Yesterday I helped clean up a portion of the Mississippi River bank. I was part of a group of 200–300 volunteers who boarded boats from the cobblestones under the St. Louis Gateway Arch and rode downstream a few miles to an area on the Illinois shore, where we disembarked and, trash bags in hand, proceeded to comb the riverbanks for whatever trash we could find.
The event was organized by Living Lands & Waters, a non-profit dedicated to cleaning up America’s rivers. The organization has already done some 140 cleanups in 2015 alone, and over its 17-year history, has removed about 9 million pounds of trash from riverbanks.
That’s a lot of trash. If today’s haul was any indication, that total includes an awful lot of plastic bags, quart-size oil containers, fast-food beverage cups, and potato-chip bags. Seriously, chip bags were probably the single most numerous item we picked up today. The group I was with also found several tires, some rope, and even two basketball backboards, along with a lot of plastic stuff that had been there long enough that you couldn’t tell what it originally was.
I can’t speak for the whole group, but I didn’t find a single aluminum can, and very few plastic beverage bottles, which I guess is a good sign.
The day also marked the first time I saw Asian carp in action; they were jumping out of the water as our small boats approached the shore at the beginning of the cleanup—one even jumped in our boat.
Living Lands & Waters was founded by Chad Pregracke, who, as a teenager growing up in East Moline, Ill., was a mussel-diver and fisherman on the Upper Mississippi River. He became increasingly distressed about the amount of trash he was seeing in the river and on the banks, and decided to do something about it. Working alone or with just a friend or two at first, he started cleaning one area at a time, working day in, day out, living on a houseboat. Over time, more people joined the effort, and sponsors and donors started to sign on. Now, Living Lands & Waters has 14 paid employees who not only clean up trash, but also plant trees, give educational workshops, and recruit and organize thousands of volunteers at hundreds of group cleanups throughout the river system in a given year. The organization has a fleet of equipment including barges, cranes, towboats, small boats, trailers, etc.
If you’d like to know more, I highly recommend Chad’s book, From The Bottom Up, a recounting of the growth of Living Lands & Waters. The book came out in 2008, so it doesn’t include what is I suppose the greatest honor he’s received so far; in 2013, CNN named him its “Hero of the Year.”
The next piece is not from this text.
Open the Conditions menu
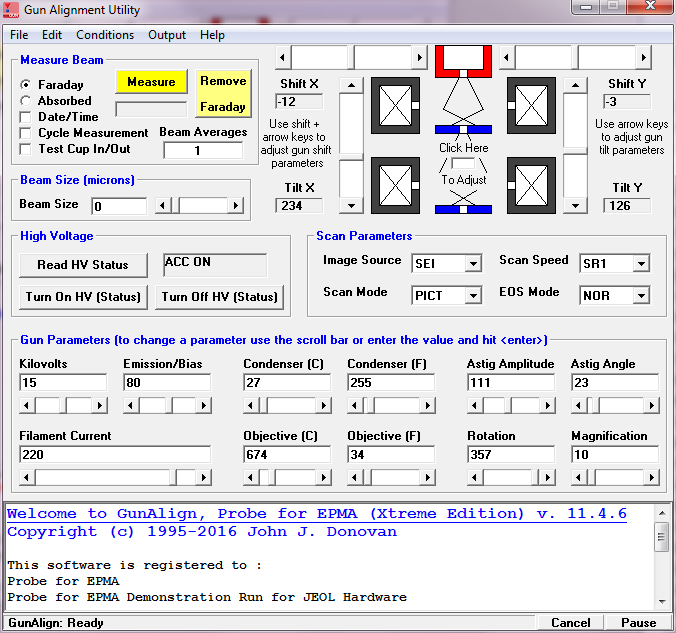 coord(104,35)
Chad is extremely high-energy, and he brings that energy to every cleanup; yesterday he warmed up the volunteers, bellowing “Hellooooooooooooo, St. Louis!” through a microphone while standing on top of Living Lands & Waters’ crew van. He introduced the “Coach,” who delivered a pep talk/rap, and then Chad gave us some instructions—about a 50-50 mix of information and jokes—and we were on our way.
The work itself was not difficult, other than the constant bending-over and lifting, which become harder, cumulatively, for those of us of advanced age. Fortunately, we didn’t have to dig any discarded, silted-in refrigerators out of the riverbank muck. We left our piles of trash-filled bags on the riverbank and rode the boats back to the starting point under the Arch, and then the boat operators went back with empty boats to pick up the bags and bring them back to Dumpsters waiting on the cobblestones.
We cleaned up only a small portion of the riverbank yesterday. I was only one of a couple hundred people, so my individual contribution, in the big picture, was miniscule. But it sure felt good to get out there and do something, even if only a little bit, and it’s got me looking forward to future cleanup opportunities and considering other ways I can work to preserve our environment.
And hey, folks, let’s properly stow those empty chip bags, OK?